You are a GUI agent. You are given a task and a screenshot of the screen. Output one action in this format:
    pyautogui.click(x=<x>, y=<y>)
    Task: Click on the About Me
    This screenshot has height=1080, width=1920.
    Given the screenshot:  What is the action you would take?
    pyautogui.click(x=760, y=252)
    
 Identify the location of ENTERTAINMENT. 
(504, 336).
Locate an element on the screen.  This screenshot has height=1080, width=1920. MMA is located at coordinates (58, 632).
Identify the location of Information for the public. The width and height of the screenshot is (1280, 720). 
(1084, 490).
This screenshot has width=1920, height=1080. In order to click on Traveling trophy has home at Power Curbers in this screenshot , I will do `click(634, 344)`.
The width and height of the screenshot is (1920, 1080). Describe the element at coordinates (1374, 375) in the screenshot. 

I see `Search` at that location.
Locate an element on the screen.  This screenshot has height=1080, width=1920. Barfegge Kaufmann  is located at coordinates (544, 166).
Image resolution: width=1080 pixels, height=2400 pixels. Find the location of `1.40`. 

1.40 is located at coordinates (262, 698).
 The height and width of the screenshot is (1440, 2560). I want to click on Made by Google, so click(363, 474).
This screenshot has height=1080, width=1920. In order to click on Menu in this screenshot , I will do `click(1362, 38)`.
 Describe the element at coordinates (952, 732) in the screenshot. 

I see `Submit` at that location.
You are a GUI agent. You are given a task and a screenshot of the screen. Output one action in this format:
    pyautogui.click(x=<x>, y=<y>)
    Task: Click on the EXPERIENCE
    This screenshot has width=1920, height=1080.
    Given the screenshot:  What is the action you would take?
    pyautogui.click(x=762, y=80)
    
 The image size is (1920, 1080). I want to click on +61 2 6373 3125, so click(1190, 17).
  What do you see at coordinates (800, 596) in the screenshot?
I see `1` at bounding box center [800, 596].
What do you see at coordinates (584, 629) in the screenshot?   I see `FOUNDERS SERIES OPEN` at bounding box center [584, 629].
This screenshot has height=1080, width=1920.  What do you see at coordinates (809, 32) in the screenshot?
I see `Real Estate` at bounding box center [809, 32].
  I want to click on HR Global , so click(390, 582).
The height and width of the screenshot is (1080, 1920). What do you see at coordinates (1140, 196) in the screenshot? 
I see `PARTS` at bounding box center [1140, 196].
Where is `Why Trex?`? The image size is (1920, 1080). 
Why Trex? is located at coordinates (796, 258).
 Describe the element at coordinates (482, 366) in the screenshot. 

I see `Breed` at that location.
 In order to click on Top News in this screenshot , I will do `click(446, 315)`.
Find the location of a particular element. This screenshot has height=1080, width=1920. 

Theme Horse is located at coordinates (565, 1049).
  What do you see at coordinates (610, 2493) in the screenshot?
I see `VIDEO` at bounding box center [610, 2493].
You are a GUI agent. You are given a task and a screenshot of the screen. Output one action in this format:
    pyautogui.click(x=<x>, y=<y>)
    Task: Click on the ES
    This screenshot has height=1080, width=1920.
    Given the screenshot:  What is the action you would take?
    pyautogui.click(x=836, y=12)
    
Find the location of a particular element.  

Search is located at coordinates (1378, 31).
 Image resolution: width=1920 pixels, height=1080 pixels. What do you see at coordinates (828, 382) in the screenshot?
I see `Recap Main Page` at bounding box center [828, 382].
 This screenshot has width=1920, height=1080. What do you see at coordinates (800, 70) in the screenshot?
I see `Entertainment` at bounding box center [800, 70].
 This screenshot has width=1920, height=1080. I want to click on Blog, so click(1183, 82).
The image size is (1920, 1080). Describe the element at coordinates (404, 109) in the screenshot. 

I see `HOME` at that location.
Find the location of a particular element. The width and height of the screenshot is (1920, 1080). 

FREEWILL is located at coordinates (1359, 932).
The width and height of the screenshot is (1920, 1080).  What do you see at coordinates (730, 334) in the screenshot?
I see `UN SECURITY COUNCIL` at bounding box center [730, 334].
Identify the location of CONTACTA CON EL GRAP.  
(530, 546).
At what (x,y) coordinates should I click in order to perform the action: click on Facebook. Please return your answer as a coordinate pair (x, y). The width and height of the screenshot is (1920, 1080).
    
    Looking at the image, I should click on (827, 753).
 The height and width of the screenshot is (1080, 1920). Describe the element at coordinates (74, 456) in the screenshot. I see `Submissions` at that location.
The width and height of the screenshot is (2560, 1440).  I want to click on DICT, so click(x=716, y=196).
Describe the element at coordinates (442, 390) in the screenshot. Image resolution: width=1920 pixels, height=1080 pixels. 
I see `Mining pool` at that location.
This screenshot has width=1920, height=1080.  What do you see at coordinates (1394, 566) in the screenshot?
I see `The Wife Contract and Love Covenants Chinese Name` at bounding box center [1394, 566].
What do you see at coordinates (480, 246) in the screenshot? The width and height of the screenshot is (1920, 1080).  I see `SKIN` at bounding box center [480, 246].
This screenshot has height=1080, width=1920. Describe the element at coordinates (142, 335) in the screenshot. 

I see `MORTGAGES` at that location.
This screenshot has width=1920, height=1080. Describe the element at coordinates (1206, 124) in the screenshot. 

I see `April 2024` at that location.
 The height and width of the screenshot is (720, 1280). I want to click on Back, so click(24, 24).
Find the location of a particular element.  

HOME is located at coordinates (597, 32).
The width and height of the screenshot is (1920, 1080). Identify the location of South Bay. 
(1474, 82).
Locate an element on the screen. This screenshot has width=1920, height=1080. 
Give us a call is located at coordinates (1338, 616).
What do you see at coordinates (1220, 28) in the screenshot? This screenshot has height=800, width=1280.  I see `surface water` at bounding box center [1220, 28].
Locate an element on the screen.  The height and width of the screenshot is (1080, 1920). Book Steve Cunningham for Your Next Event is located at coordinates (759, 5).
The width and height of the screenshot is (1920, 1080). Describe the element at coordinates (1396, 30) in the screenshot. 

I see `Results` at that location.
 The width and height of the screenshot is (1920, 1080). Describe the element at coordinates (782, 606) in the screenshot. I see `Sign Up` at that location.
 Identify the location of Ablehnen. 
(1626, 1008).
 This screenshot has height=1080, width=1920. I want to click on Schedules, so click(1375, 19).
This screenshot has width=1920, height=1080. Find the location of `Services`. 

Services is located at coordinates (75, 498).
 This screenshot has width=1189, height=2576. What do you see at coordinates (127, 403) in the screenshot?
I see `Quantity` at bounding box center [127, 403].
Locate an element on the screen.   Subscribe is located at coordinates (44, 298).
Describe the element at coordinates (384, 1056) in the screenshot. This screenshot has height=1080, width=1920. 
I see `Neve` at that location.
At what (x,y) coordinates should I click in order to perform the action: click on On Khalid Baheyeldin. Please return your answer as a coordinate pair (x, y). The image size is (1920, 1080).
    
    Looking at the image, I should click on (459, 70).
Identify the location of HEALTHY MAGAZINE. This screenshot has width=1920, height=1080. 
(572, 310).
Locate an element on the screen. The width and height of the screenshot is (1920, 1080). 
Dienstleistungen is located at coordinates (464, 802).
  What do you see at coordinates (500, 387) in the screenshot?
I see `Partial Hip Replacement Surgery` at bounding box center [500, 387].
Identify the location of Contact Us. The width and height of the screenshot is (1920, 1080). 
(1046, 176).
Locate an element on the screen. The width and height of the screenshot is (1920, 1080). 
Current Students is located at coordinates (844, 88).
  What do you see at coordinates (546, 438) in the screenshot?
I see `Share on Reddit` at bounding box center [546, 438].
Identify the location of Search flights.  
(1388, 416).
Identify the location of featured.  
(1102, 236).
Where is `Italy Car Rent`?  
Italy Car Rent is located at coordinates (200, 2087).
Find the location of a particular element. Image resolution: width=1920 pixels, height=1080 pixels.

- - -

Task description:
Reproduce all of the records above word for word, keeping every line in its original order and adding or leaving out nothing.

Output for this task:
You are a GUI agent. You are given a task and a screenshot of the screen. Output one action in this format:
    pyautogui.click(x=<x>, y=<y>)
    Task: Click on the About Me
    This screenshot has height=1080, width=1920.
    Given the screenshot:  What is the action you would take?
    pyautogui.click(x=760, y=252)
    
 Identify the location of ENTERTAINMENT. 
(504, 336).
Locate an element on the screen.  This screenshot has height=1080, width=1920. MMA is located at coordinates (58, 632).
Identify the location of Information for the public. The width and height of the screenshot is (1280, 720). 
(1084, 490).
This screenshot has width=1920, height=1080. In order to click on Traveling trophy has home at Power Curbers in this screenshot , I will do `click(634, 344)`.
The width and height of the screenshot is (1920, 1080). Describe the element at coordinates (1374, 375) in the screenshot. 

I see `Search` at that location.
Locate an element on the screen.  This screenshot has height=1080, width=1920. Barfegge Kaufmann  is located at coordinates (544, 166).
Image resolution: width=1080 pixels, height=2400 pixels. Find the location of `1.40`. 

1.40 is located at coordinates (262, 698).
 The height and width of the screenshot is (1440, 2560). I want to click on Made by Google, so click(363, 474).
This screenshot has height=1080, width=1920. In order to click on Menu in this screenshot , I will do `click(1362, 38)`.
 Describe the element at coordinates (952, 732) in the screenshot. 

I see `Submit` at that location.
You are a GUI agent. You are given a task and a screenshot of the screen. Output one action in this format:
    pyautogui.click(x=<x>, y=<y>)
    Task: Click on the EXPERIENCE
    This screenshot has width=1920, height=1080.
    Given the screenshot:  What is the action you would take?
    pyautogui.click(x=762, y=80)
    
 The image size is (1920, 1080). I want to click on +61 2 6373 3125, so click(1190, 17).
  What do you see at coordinates (800, 596) in the screenshot?
I see `1` at bounding box center [800, 596].
What do you see at coordinates (584, 629) in the screenshot?   I see `FOUNDERS SERIES OPEN` at bounding box center [584, 629].
This screenshot has height=1080, width=1920.  What do you see at coordinates (809, 32) in the screenshot?
I see `Real Estate` at bounding box center [809, 32].
  I want to click on HR Global , so click(390, 582).
The height and width of the screenshot is (1080, 1920). What do you see at coordinates (1140, 196) in the screenshot? 
I see `PARTS` at bounding box center [1140, 196].
Where is `Why Trex?`? The image size is (1920, 1080). 
Why Trex? is located at coordinates (796, 258).
 Describe the element at coordinates (482, 366) in the screenshot. 

I see `Breed` at that location.
 In order to click on Top News in this screenshot , I will do `click(446, 315)`.
Find the location of a particular element. This screenshot has height=1080, width=1920. 

Theme Horse is located at coordinates (565, 1049).
  What do you see at coordinates (610, 2493) in the screenshot?
I see `VIDEO` at bounding box center [610, 2493].
You are a GUI agent. You are given a task and a screenshot of the screen. Output one action in this format:
    pyautogui.click(x=<x>, y=<y>)
    Task: Click on the ES
    This screenshot has height=1080, width=1920.
    Given the screenshot:  What is the action you would take?
    pyautogui.click(x=836, y=12)
    
Find the location of a particular element.  

Search is located at coordinates (1378, 31).
 Image resolution: width=1920 pixels, height=1080 pixels. What do you see at coordinates (828, 382) in the screenshot?
I see `Recap Main Page` at bounding box center [828, 382].
 This screenshot has width=1920, height=1080. What do you see at coordinates (800, 70) in the screenshot?
I see `Entertainment` at bounding box center [800, 70].
 This screenshot has width=1920, height=1080. I want to click on Blog, so click(1183, 82).
The image size is (1920, 1080). Describe the element at coordinates (404, 109) in the screenshot. 

I see `HOME` at that location.
Find the location of a particular element. The width and height of the screenshot is (1920, 1080). 

FREEWILL is located at coordinates (1359, 932).
The width and height of the screenshot is (1920, 1080).  What do you see at coordinates (730, 334) in the screenshot?
I see `UN SECURITY COUNCIL` at bounding box center [730, 334].
Identify the location of CONTACTA CON EL GRAP.  
(530, 546).
At what (x,y) coordinates should I click in order to perform the action: click on Facebook. Please return your answer as a coordinate pair (x, y). The width and height of the screenshot is (1920, 1080).
    
    Looking at the image, I should click on (827, 753).
 The height and width of the screenshot is (1080, 1920). Describe the element at coordinates (74, 456) in the screenshot. I see `Submissions` at that location.
The width and height of the screenshot is (2560, 1440).  I want to click on DICT, so click(x=716, y=196).
Describe the element at coordinates (442, 390) in the screenshot. Image resolution: width=1920 pixels, height=1080 pixels. 
I see `Mining pool` at that location.
This screenshot has width=1920, height=1080.  What do you see at coordinates (1394, 566) in the screenshot?
I see `The Wife Contract and Love Covenants Chinese Name` at bounding box center [1394, 566].
What do you see at coordinates (480, 246) in the screenshot? The width and height of the screenshot is (1920, 1080).  I see `SKIN` at bounding box center [480, 246].
This screenshot has height=1080, width=1920. Describe the element at coordinates (142, 335) in the screenshot. 

I see `MORTGAGES` at that location.
This screenshot has width=1920, height=1080. Describe the element at coordinates (1206, 124) in the screenshot. 

I see `April 2024` at that location.
 The height and width of the screenshot is (720, 1280). I want to click on Back, so click(24, 24).
Find the location of a particular element.  

HOME is located at coordinates (597, 32).
The width and height of the screenshot is (1920, 1080). Identify the location of South Bay. 
(1474, 82).
Locate an element on the screen. This screenshot has width=1920, height=1080. 
Give us a call is located at coordinates (1338, 616).
What do you see at coordinates (1220, 28) in the screenshot? This screenshot has height=800, width=1280.  I see `surface water` at bounding box center [1220, 28].
Locate an element on the screen.  The height and width of the screenshot is (1080, 1920). Book Steve Cunningham for Your Next Event is located at coordinates (759, 5).
The width and height of the screenshot is (1920, 1080). Describe the element at coordinates (1396, 30) in the screenshot. 

I see `Results` at that location.
 The width and height of the screenshot is (1920, 1080). Describe the element at coordinates (782, 606) in the screenshot. I see `Sign Up` at that location.
 Identify the location of Ablehnen. 
(1626, 1008).
 This screenshot has height=1080, width=1920. I want to click on Schedules, so click(1375, 19).
This screenshot has width=1920, height=1080. Find the location of `Services`. 

Services is located at coordinates (75, 498).
 This screenshot has width=1189, height=2576. What do you see at coordinates (127, 403) in the screenshot?
I see `Quantity` at bounding box center [127, 403].
Locate an element on the screen.   Subscribe is located at coordinates (44, 298).
Describe the element at coordinates (384, 1056) in the screenshot. This screenshot has height=1080, width=1920. 
I see `Neve` at that location.
At what (x,y) coordinates should I click in order to perform the action: click on On Khalid Baheyeldin. Please return your answer as a coordinate pair (x, y). The image size is (1920, 1080).
    
    Looking at the image, I should click on (459, 70).
Identify the location of HEALTHY MAGAZINE. This screenshot has width=1920, height=1080. 
(572, 310).
Locate an element on the screen. The width and height of the screenshot is (1920, 1080). 
Dienstleistungen is located at coordinates (464, 802).
  What do you see at coordinates (500, 387) in the screenshot?
I see `Partial Hip Replacement Surgery` at bounding box center [500, 387].
Identify the location of Contact Us. The width and height of the screenshot is (1920, 1080). 
(1046, 176).
Locate an element on the screen. The width and height of the screenshot is (1920, 1080). 
Current Students is located at coordinates (844, 88).
  What do you see at coordinates (546, 438) in the screenshot?
I see `Share on Reddit` at bounding box center [546, 438].
Identify the location of Search flights.  
(1388, 416).
Identify the location of featured.  
(1102, 236).
Where is `Italy Car Rent`?  
Italy Car Rent is located at coordinates (200, 2087).
Find the location of a particular element. Image resolution: width=1920 pixels, height=1080 pixels.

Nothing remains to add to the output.